Quoted passage:

(begin)

Redistricting is a Competition of Values

In 2014, political scientist Jonathan Ladd argued gerrymandering is a useless concept. Ladd instead lays out six values that come into play during redistricting, citing David Butler and Bruce Cain’s Congressional Redistricting:

1.  Equal Population

2. Matching Natural and Political Boundaries

3. Compactness and Contiguity

4. Party Fairness (an unbiased seats-to-votes curve between the parties)

5. Ethnic Fairness (substantial numbers of minority ethnic group members elected)

6. Party Competition (close elections and party alternation in a substantial number of districts)

Crucially, Ladd argues, it is impossible to satisfy all these values across all districts. Some of these must be prioritized over others.

Under current precedent and law, there are two values that need to take priority over others. 

First, Reynold v. Sims (1964) requires that state legislative districts have equal population (political scientist Adam Myers, in my view, persuasively argues that this decision is responsible for the collapse of the RI Republican Party as a serious political force). 

Second, under the Voting Rights Act (especially since the 1986 Thornburg v. Gingles case), districts cannot break up sizeable, cohesive blocs of minority voters who, in a single district, could elect a candidate (an example of a district that satisfies this requirement is State Senate District 6, which connects Black communities from Providence’s Mount Hope and South Side into a single district).

So any redistricting plan in the United States starts with its first two values set. First, districts must be of equal population. Second, they must not diminish the political power of minority voters.

Problems then arise as we try to satisfy the other values (and whatever further values we tack on). For instance, as we see partisan polarization along geographic lines (i.e., Democrats in the cities, Republicans in the rural areas), it becomes difficult to create party fairness and still respect natural and political boundaries, as you have to stitch disparate voters from across municipalities into districts with their co-partisans. 

Something similar comes into play if you want competitive elections between parties. In Rhode Island, to maximize competitive districts that would give both parties a fair shot at control of the legislature, you’d likely have to create long strip districts that would reach from Providence to the Connecticut border.

These are the problems that any redistricting process must navigate. But many prefer to pretend that these tradeoff aren’t serious concerns, or can be overlooked. This is not helped by the conflation of lack of “compactness” and “gerrymandering” – people respond negatively to wriggling districts that bestow gerrymandering its name.

One example of a “solution” that is algorithmic redistricting (such as this example from researchers at Brown), using an algorithm to draw the line. Proponents of such proposals generally highlight its removal of human biases, but this is a false assumption. 

Instead, the algorithms come pre-biased, often discarding all other requirements in favor of two: compactness and equal population. The results are districts that are often nonsensical in terms of natural and political geography, do nothing to address problems of partisan gerrymandering, and pose substantial violations of the Voting Rights Act.

The simple fact of the matter is that we can’t just set aside the other values that arise as part of the redistricting process. Emphasizing compactness and equal population alone means overlooking racial discrimination or partisan advantage. 

One need not have set out to make a racially discriminatory map to develop one that would do so in effect. Ignoring those values is a political act, with real consequences. Thus, would-be redistricting plans need to be explicit in how they work through those values.

Declare Your Values

Legislation about redistricting this legislative, fortunately, does declare its values. So let’s walk through the pieces of legislation that are before the General Assembly.

H6222A/S0852A (Shekarchi-Ruggerio Plan)

(end)

Material:
(begin)

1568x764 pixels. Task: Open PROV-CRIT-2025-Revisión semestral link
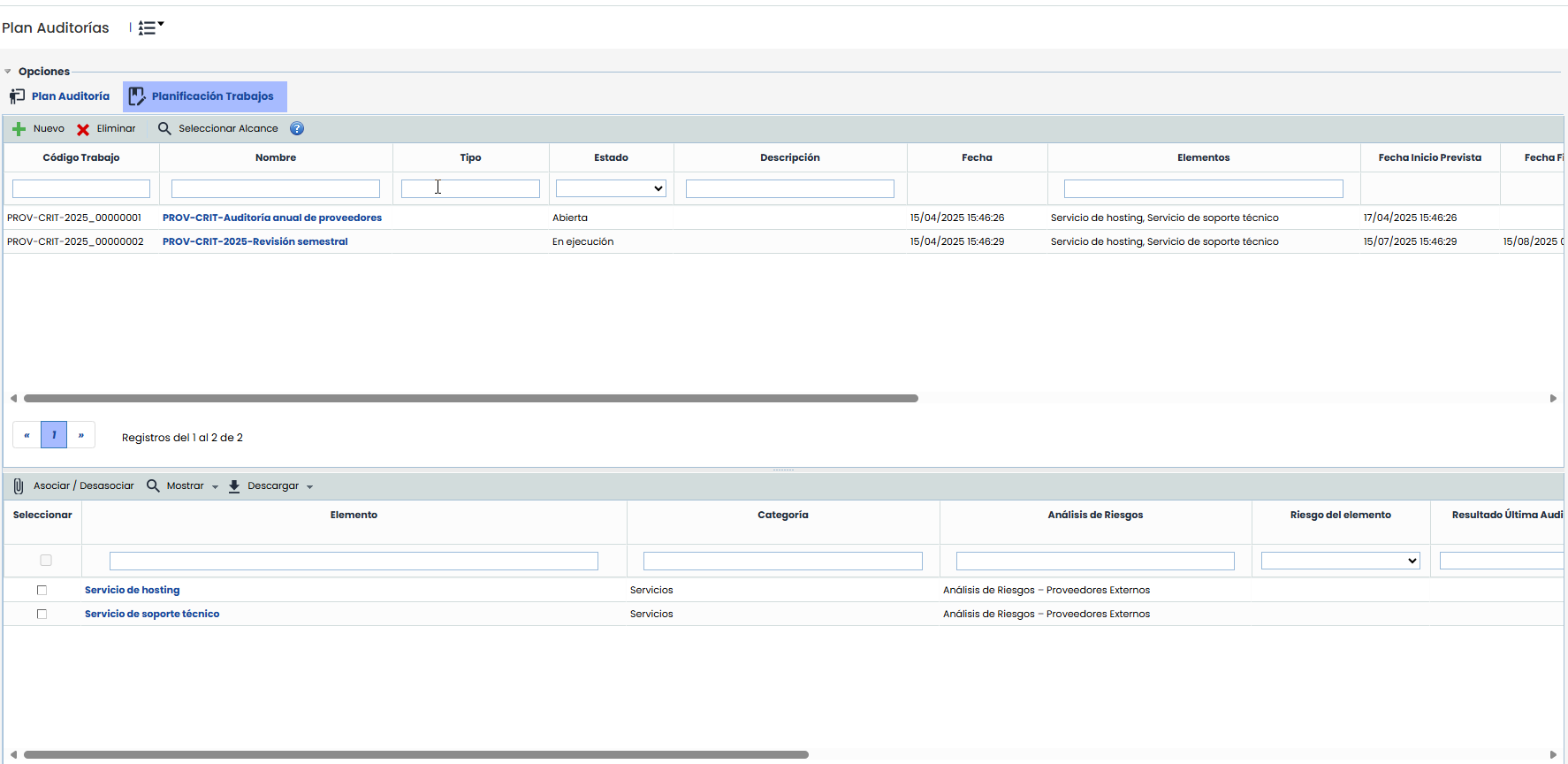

(end)

Task instructions:
1 – Retype the redistricting passage from "Instead, the algorithms" to "Voting Rights Act.".
2 – Summarize the redistricting passage in two sentences.

Full solutions:
1 –
Instead, the algorithms come pre-biased, often discarding all other requirements in favor of two: compactness and equal population. The results are districts that are often nonsensical in terms of natural and political geography, do nothing to address problems of partisan gerrymandering, and pose substantial violations of the Voting Rights Act.

2 – Drawing on political scientist Jonathan Ladd, the passage argues that redistricting involves six competing values that cannot all be satisfied at once, and that current law requires equal population and the protection of minority voters' political power to take priority. It contends that algorithmic redistricting is not free of bias because it often favors only compactness and equal population, producing nonsensical districts that can violate the Voting Rights Act, so redistricting plans need to be explicit about how they work through these values.